Within the records below is a range that opens at the line with "Screen dimensions: 800x426" and closes at the line with "Task: Click the 消息设置 message icon". Return that range word for word, both ends included, and only that range.

[Provided data — start]

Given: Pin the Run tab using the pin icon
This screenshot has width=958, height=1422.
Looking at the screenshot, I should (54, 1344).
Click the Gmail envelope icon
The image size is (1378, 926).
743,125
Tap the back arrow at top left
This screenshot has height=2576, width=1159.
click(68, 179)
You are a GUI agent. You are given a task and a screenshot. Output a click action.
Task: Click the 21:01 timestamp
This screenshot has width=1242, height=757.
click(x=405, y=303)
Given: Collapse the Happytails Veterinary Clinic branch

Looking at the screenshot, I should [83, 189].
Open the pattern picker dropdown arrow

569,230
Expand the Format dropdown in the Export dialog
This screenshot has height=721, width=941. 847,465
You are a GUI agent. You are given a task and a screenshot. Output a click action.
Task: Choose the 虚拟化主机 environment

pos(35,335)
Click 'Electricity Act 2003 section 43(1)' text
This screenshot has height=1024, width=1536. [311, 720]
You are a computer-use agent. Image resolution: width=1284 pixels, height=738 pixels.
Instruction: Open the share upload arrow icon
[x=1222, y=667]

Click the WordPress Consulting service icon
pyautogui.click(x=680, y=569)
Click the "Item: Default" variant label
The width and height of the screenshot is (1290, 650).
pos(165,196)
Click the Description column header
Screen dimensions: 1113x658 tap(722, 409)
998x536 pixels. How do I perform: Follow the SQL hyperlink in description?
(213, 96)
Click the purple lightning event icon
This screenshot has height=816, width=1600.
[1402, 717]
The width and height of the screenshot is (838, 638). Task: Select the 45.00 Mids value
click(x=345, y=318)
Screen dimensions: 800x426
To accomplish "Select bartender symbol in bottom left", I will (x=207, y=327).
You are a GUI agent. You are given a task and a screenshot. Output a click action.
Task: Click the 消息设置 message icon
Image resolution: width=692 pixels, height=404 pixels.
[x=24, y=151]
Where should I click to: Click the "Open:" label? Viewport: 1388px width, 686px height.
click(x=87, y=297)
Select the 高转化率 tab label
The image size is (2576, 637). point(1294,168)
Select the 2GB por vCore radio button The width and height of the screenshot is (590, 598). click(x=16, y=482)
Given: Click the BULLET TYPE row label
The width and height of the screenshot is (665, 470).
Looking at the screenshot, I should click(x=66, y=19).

[Provided data — finish]

#### [Reply]
Screen dimensions: 800x426
To accomplish "Select bartender symbol in bottom left", I will (x=207, y=327).
You are a GUI agent. You are given a task and a screenshot. Output a click action.
Task: Click the 消息设置 message icon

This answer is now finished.